Demonstration gegen die rechtspopulistische Altenative für Deutschland (AfD). Quelle: linksunten.indymedia.org

 

Der Landtagsabgeordnete Dirk Friedriszik (SPD) tritt als Vorsitzender des Rechtsausschusses sowie von seinem Posten in der Parlamentarischen Kontrollkommission (PKK) für den Verfassungsschutz zurück. Friedriszik hatte seine frühere Nähe zur rechtspopulistischen „Alternative für Deutschland“ (AfD) verschwiegen.

Von Franziska Wilke und Marko Neumann

Der SPD-Abgeordnete Dirk Friedriszik hat am Dienstagnachmittag den Vorsitz des Landtags-Rechtsausschusses und des Geheimdienst-Kontrollgremiums PKK niederlegen müssen. Grund ist eine Lüge: Noch in der vergangenen Woche hatte Friedriszik behauptet, nie Mitglied der AfD gewesen zu sein. Jetzt hat er seiner Fraktion das Gegenteil beichten müssen. [1]

Friedriszik hatte der AfD im Jahr 2013 angeboten, sich für die Partei um ein Mandat in der Stadtvertretung seiner Heimatstadt Ludwigslust zu bewerben. Er hatte nach eigenen Angaben aber keine Antwort erhalten. [2]

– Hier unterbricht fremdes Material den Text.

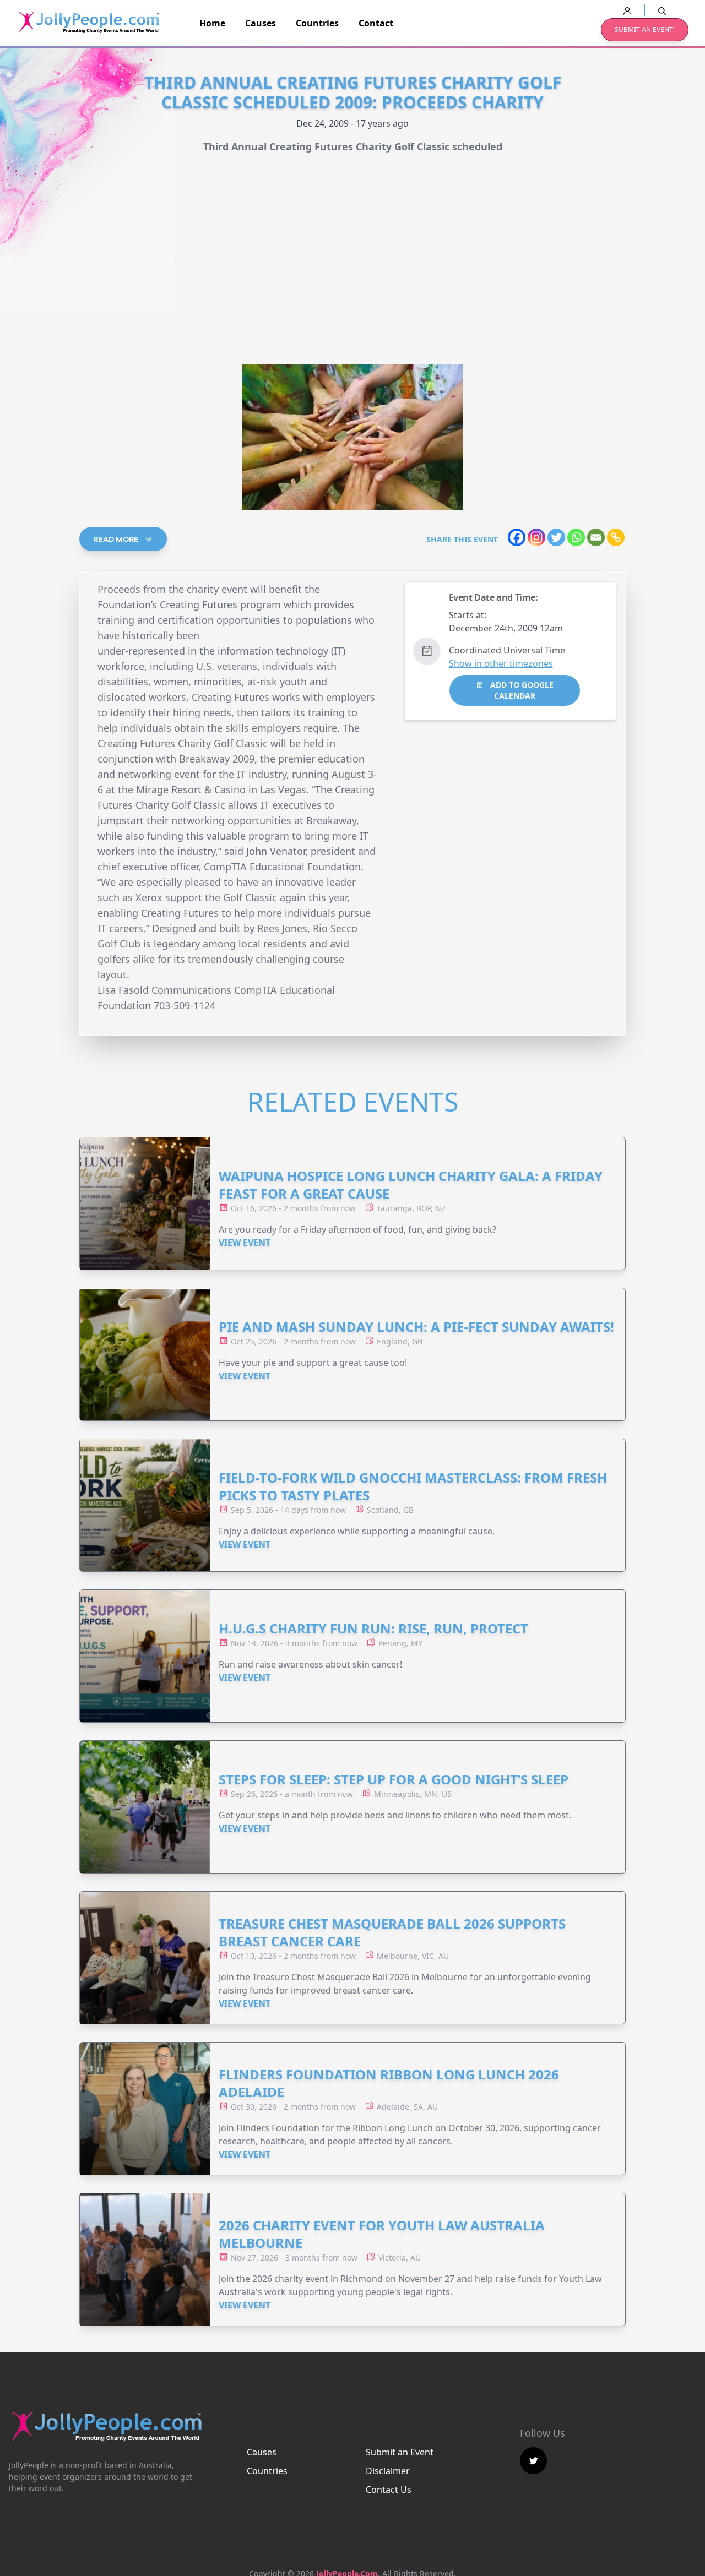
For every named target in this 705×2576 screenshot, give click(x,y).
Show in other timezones (501, 663)
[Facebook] (516, 537)
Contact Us (388, 2490)
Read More (116, 539)
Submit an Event (399, 2452)
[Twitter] (556, 537)
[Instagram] (536, 537)
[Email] (596, 537)
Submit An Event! (645, 29)
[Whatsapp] (576, 537)
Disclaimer (388, 2471)
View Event (244, 1243)
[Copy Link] (616, 537)
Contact (376, 23)
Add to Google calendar (521, 690)
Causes (260, 23)
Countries (317, 23)
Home (212, 23)
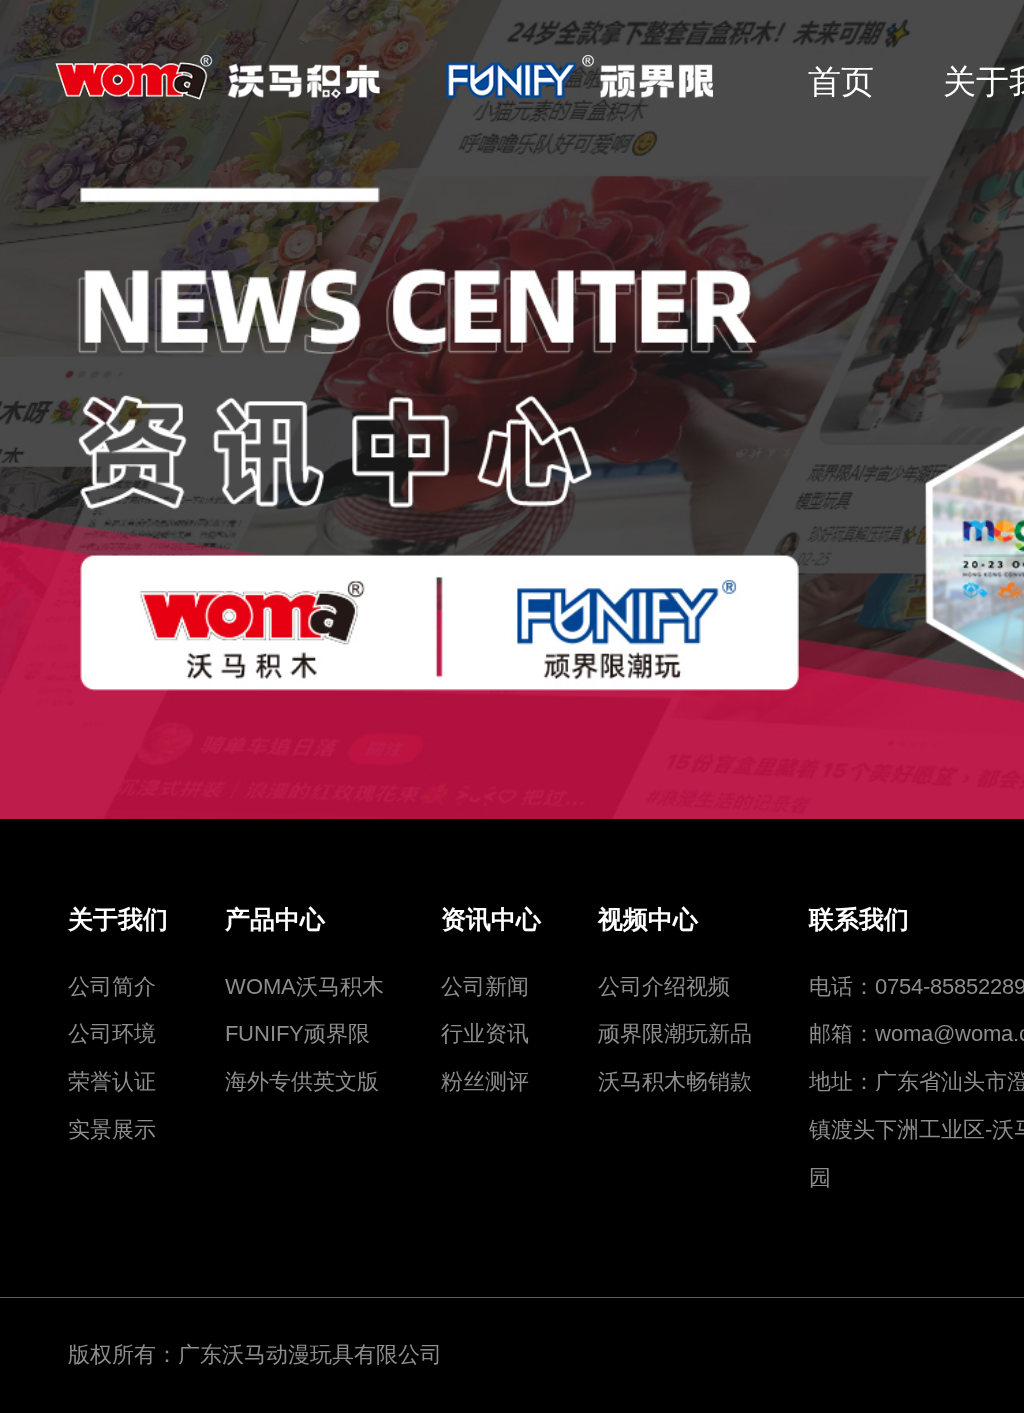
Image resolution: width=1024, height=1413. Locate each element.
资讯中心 (491, 919)
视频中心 (648, 919)
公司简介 (112, 986)
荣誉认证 (112, 1081)
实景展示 (112, 1129)
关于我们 (118, 919)
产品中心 (275, 919)
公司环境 (112, 1033)
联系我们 (859, 919)
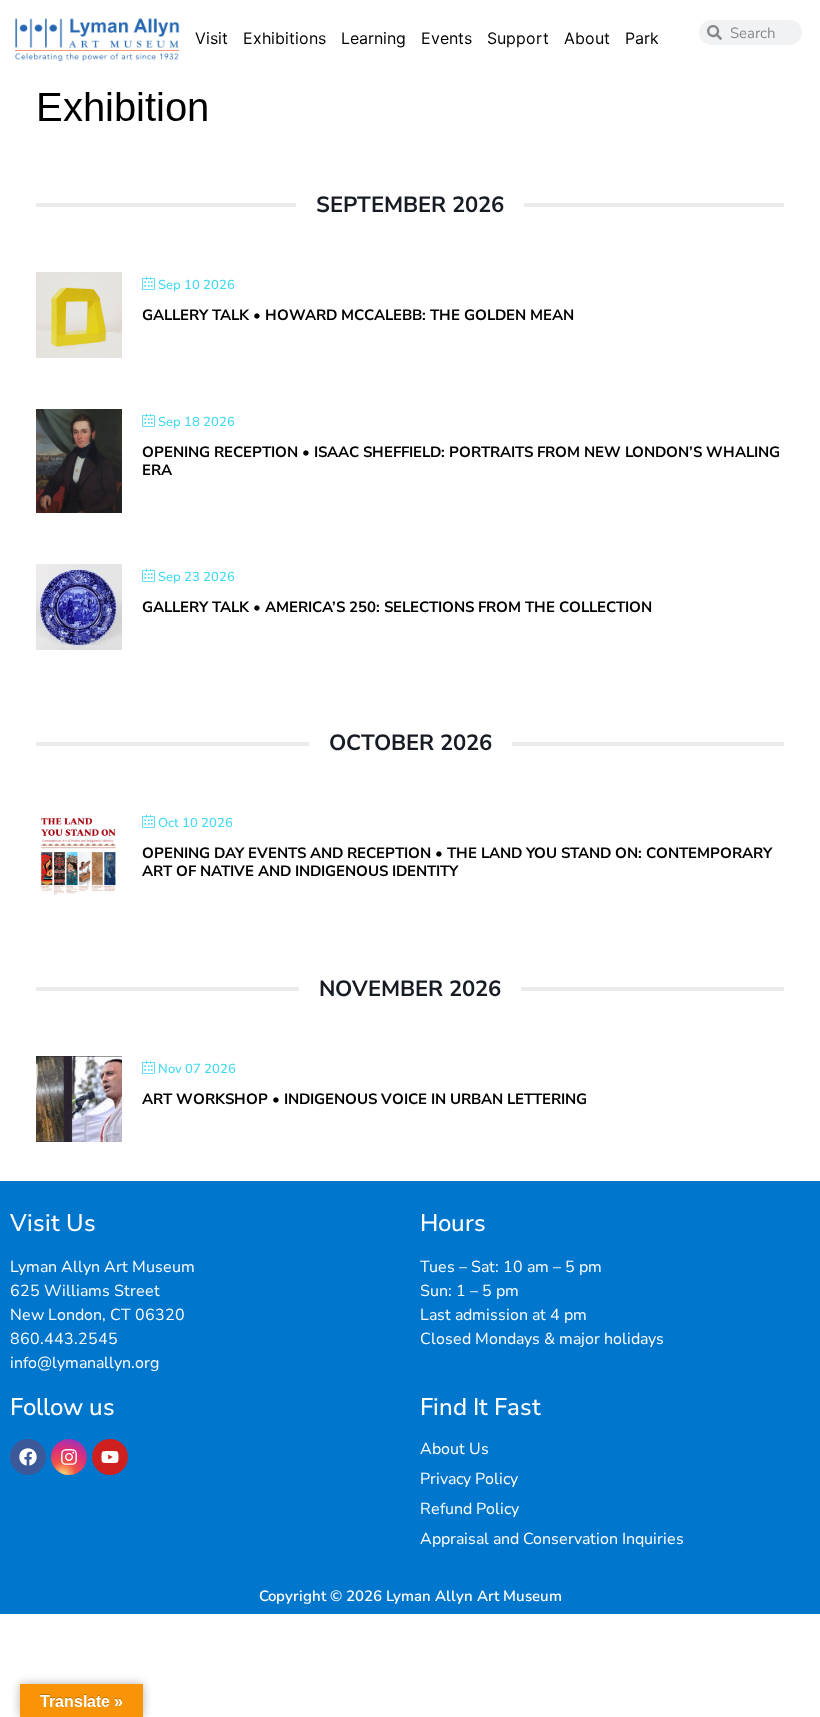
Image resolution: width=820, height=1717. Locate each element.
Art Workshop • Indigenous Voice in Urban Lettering (364, 1099)
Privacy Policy (469, 1479)
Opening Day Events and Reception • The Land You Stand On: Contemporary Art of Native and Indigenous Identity (457, 862)
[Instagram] (69, 1457)
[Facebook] (28, 1457)
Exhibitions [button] (284, 38)
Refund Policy (469, 1509)
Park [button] (642, 38)
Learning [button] (373, 38)
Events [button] (446, 38)
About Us (454, 1449)
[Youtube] (110, 1457)
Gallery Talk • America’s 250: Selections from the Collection (397, 607)
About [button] (587, 38)
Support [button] (518, 38)
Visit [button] (211, 38)
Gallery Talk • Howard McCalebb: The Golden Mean (358, 315)
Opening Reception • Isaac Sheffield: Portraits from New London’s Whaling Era (461, 461)
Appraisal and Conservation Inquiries (552, 1539)
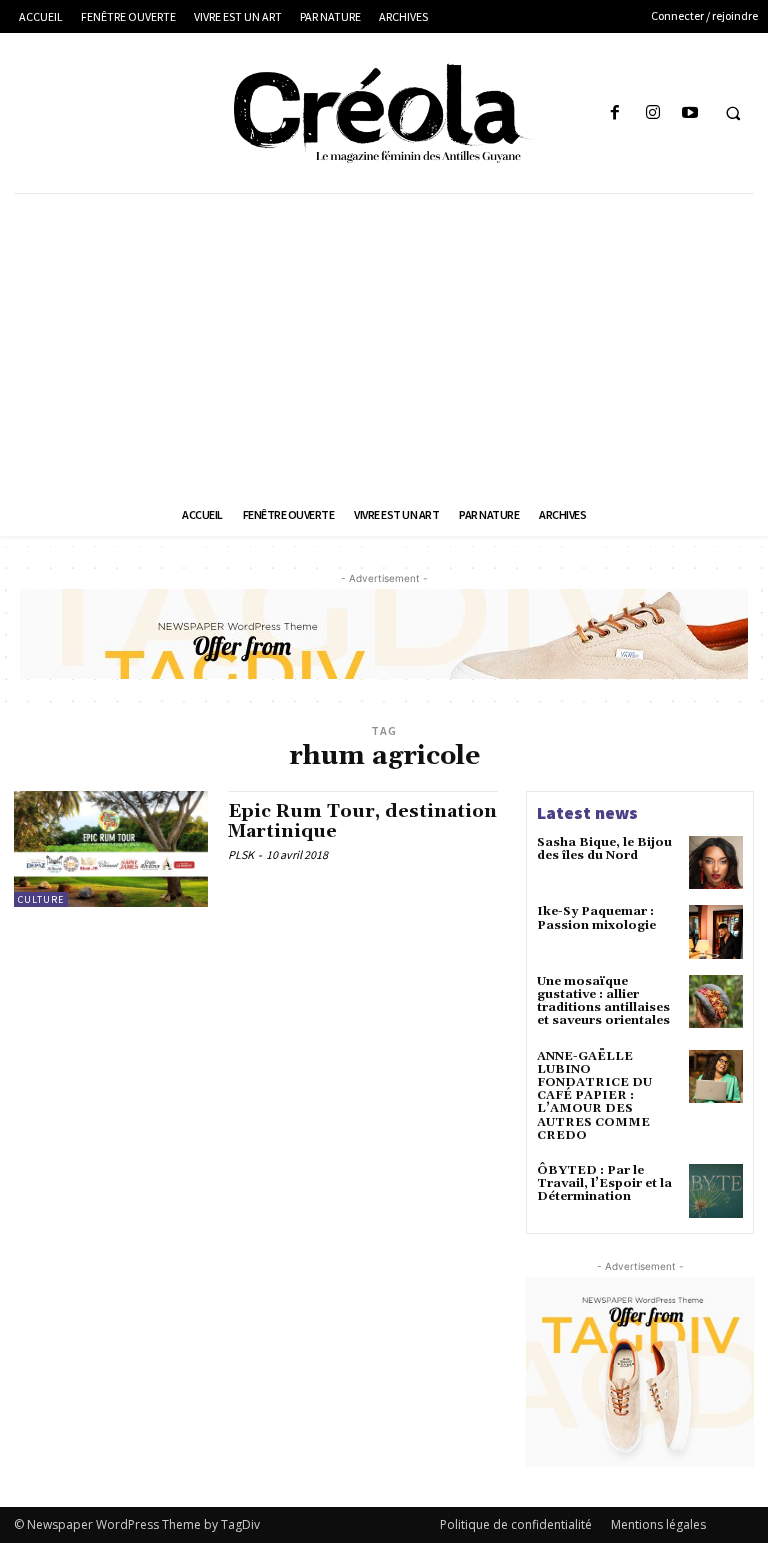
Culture (41, 899)
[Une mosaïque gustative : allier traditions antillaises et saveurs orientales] (716, 1002)
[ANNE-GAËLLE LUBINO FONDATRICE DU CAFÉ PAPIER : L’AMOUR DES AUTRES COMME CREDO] (716, 1077)
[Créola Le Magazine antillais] (384, 113)
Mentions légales (658, 1524)
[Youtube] (689, 113)
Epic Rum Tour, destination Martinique (362, 821)
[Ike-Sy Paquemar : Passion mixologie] (716, 932)
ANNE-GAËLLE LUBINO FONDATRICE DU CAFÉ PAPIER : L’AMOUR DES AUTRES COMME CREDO (594, 1096)
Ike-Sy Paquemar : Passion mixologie (596, 918)
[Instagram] (652, 113)
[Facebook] (615, 113)
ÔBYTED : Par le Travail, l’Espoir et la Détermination (604, 1183)
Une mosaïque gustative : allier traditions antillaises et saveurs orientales (603, 1001)
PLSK (241, 854)
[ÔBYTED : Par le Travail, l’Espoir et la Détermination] (716, 1191)
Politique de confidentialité (516, 1524)
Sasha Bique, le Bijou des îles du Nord (604, 849)
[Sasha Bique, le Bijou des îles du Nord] (716, 863)
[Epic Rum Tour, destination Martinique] (111, 849)
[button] (733, 114)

Die Aussprache der SPD-Landtagsfraktion hinter verschlossenen Türen über die brisante Personalie Dirk Friedriszik dauert eine Stunde. Um 15.30 Uhr werden die Türen zu Raum 479 wieder geöffnet. SPD-Fraktionschef Thomas Krüger verkündet das Ergebnis der Beratung: Der wegen einer verschwiegenen AfD-Mitgliedschaft in die Kritik geratene 45-jährige Parteikollege verzichtet auf seine Posten im Landtag als Vorsitzender im Rechtsausschuss und im Kontrollgremium für den Verfassungsschutz, der Parlamentarischen Kontrollkommission (PKK). [3] „Er hat von sich aus angeboten, beide Ämter niederzulegen und die Fraktion hat angenommen“, fasst Krüger am Dienstagnachmittag das Ergebnis der Sitzung zusammen. [4]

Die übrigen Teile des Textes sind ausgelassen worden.